I found myself eagerly anticipating the surprise of the sky each evening and wondering offering might be next. And in all of that time, through all of those evenings spent in reverence, I had not anticipated the grey of winter. I don’t necessarily live in a place that experiences four seasons (and if we have seasons at all, Carnival season is one of them…hence the incarnation of this blog challenge). Winter isn’t really winter here. Snow doesn’t blanket the earth and freezing temperatures are not a regular occurrence. I mean, it is January and the high today was somewhere around 78 degrees. Of course, a cool front is moving through and the high tomorrow is supposed to be 52 degrees–which while Louisianians will don scarves and boots and shiver in sweatshirts and jeans, is still not really winter comparatively.
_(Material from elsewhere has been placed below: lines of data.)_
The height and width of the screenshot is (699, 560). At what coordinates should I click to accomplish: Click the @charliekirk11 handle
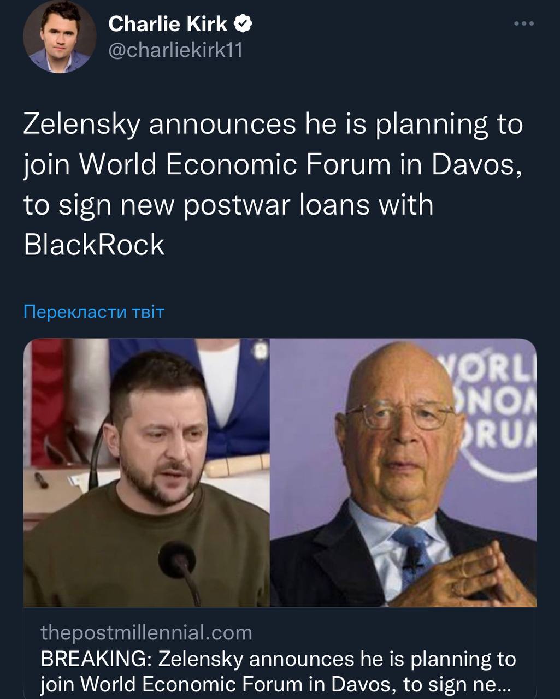pyautogui.click(x=175, y=50)
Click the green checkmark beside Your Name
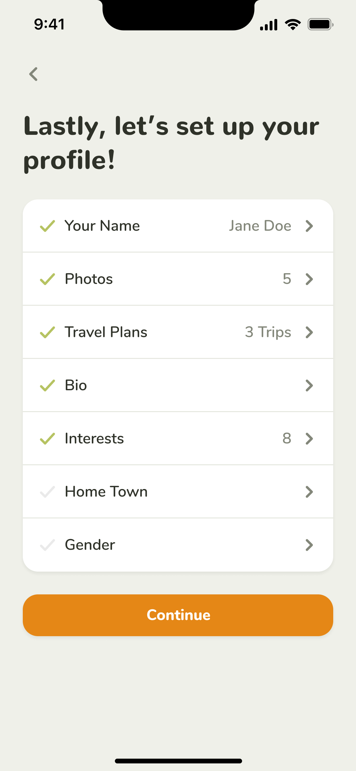The width and height of the screenshot is (356, 771). [x=47, y=226]
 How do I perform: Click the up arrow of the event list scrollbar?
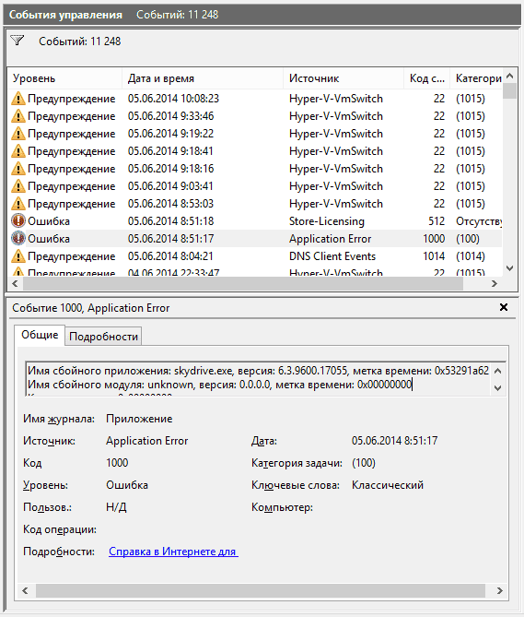[510, 76]
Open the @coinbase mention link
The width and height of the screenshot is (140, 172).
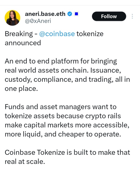(x=57, y=34)
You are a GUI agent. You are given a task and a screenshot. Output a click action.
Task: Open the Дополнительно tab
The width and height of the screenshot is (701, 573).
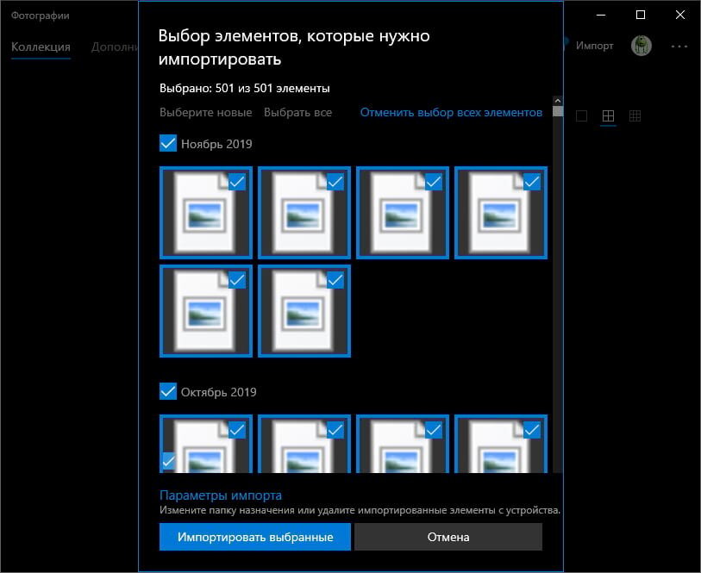[x=115, y=47]
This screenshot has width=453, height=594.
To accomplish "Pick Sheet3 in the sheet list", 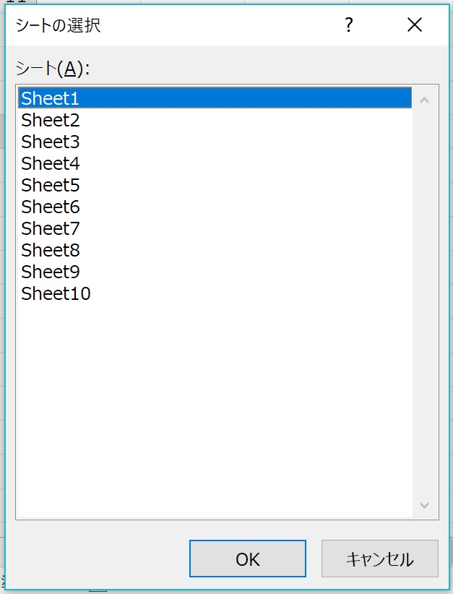I will click(x=50, y=142).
However, what winter here does bring is grey rainy days and fog…lots of fog. Fog that is disorienting and forgetful; fog that instills a sort of desperation for the sun…for its warmth and its smile across the sky. Fog that hangs heavy in the morning and just when you think it is about to lift, droops heavier once again, blanketing buildings and trees and landscapes nearly completely, muting the beauty of our surroundings and the brilliance of the gifts of this life. In its ability to hide the world from us, the fog also issues forth feelings of isolation. We can lose our connectivity as life beyond the fog is merely a mystery.
“And if you never stop when you wave goodbye/You just might find if you give it time/You will wave hello again/You just might wave hello again”
John Mayer, “The Wheel”
Tonight, my kiddo who is experiencing his first state student council convention about three hours away from home sent me a picture of the sky. The cool front I mentioned had already passed through and the sun was breaking through just in time to say goodnight.
While this glimpse of the sun is but a brief respite before the fog and rain of January return, it is also a beautiful reminder that even when lost in the fog, the sun will eventually shine again. The color will return and the haze will lift. And when it does, we won’t be the same as we were before the days of the fog, because we are always moving and changing. We are always growing and learning–for better or for worse. But we will still be blessed again by the richness of these vibrant visions that remind us of all we are. Because, truly, if we are given the gift of the sunset, we must be worth so much more than we realize.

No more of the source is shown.